## Stored records
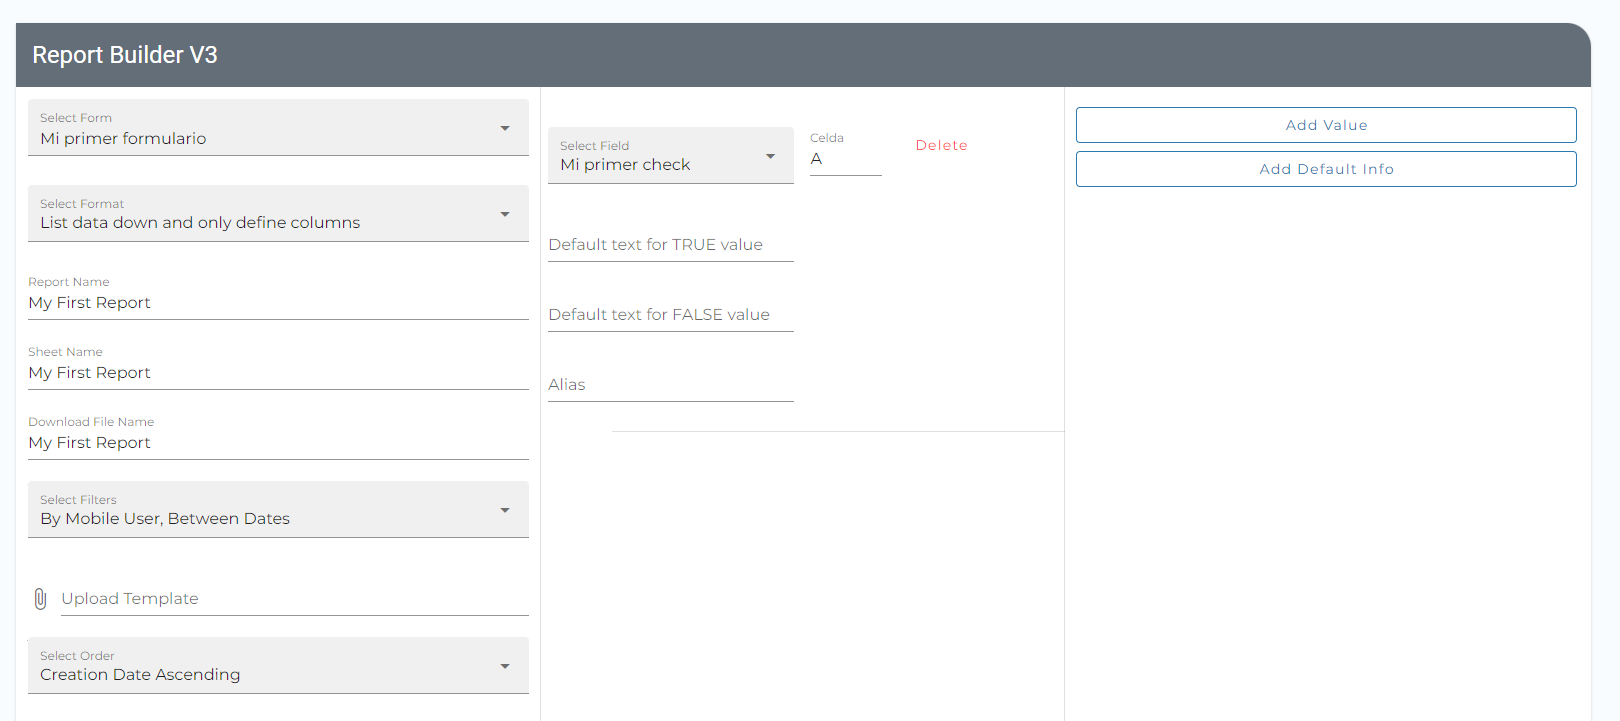Click into the Sheet Name field
1620x721 pixels.
point(278,373)
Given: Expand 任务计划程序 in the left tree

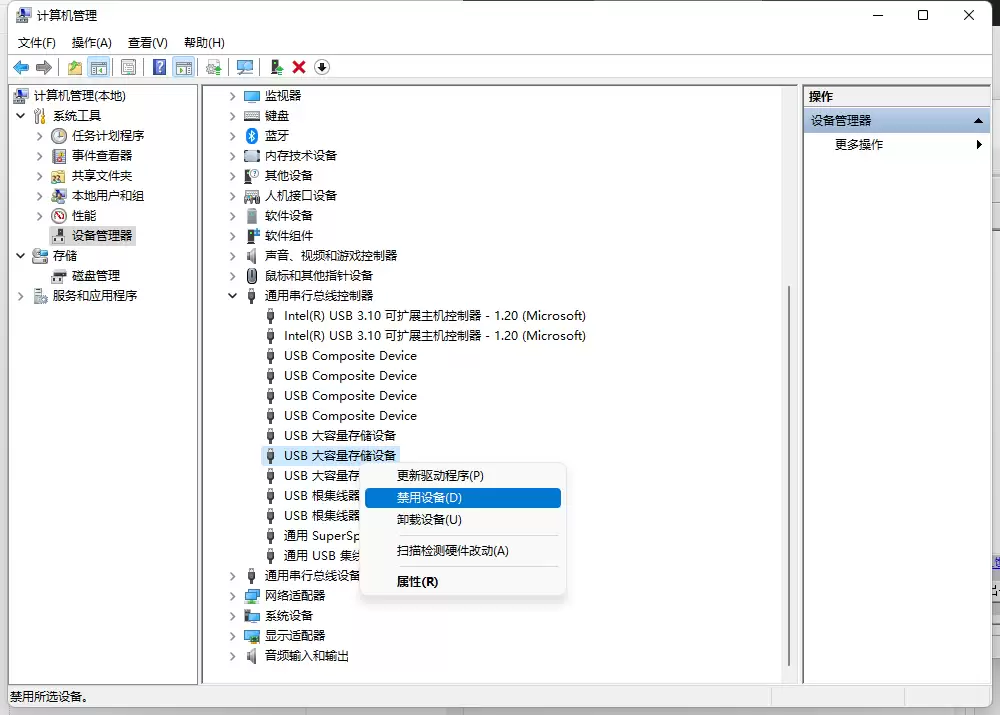Looking at the screenshot, I should pos(40,136).
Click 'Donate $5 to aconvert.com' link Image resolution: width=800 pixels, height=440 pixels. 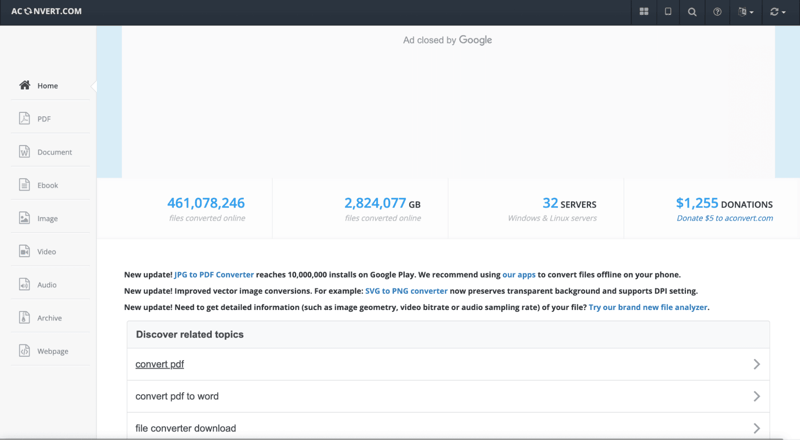pos(724,218)
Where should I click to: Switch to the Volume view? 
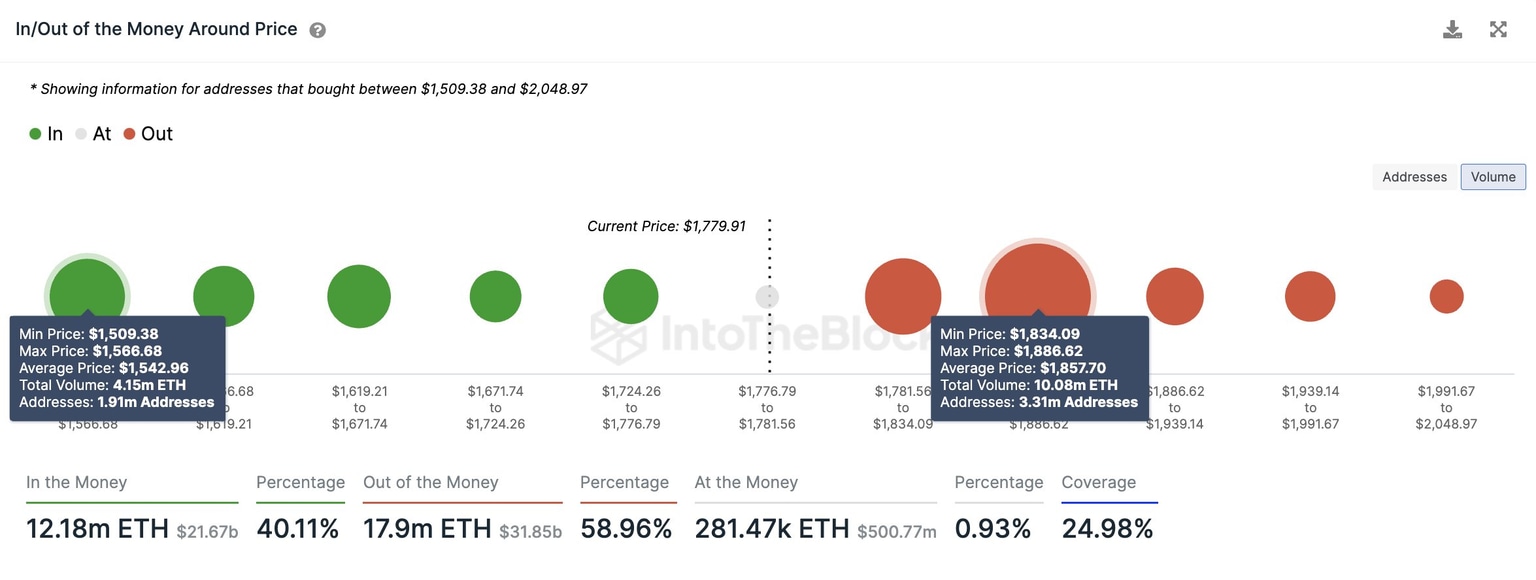point(1492,176)
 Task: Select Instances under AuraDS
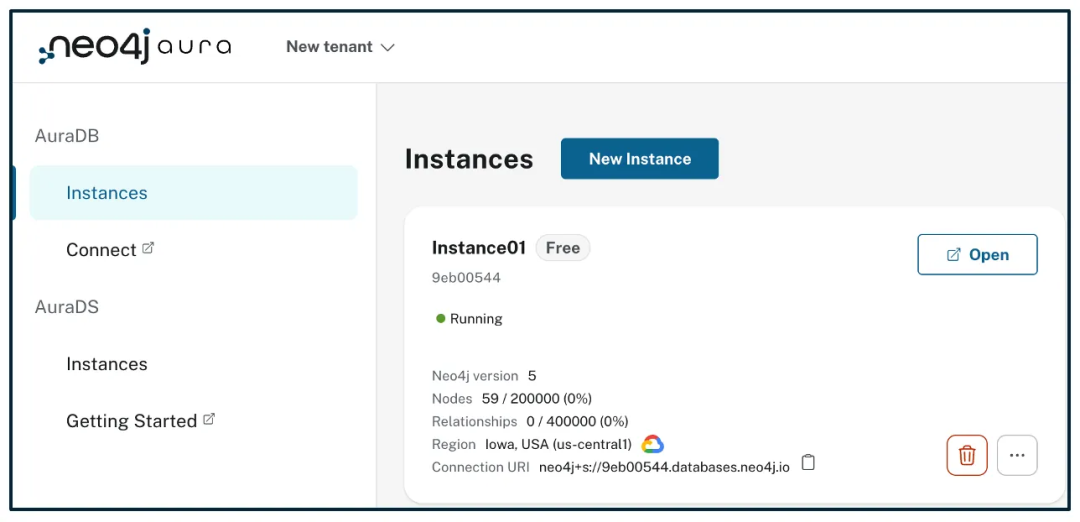coord(107,364)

## Written request
Please copy out, word for word, the part of the rows that opens with the line containing "Where should I" and runs through the last row, leaving the pictures out of your answer.

## Full solution
Where should I click to: Switch to the Volume view? 
point(1492,176)
 Task: Select Instances under AuraDS
coord(107,364)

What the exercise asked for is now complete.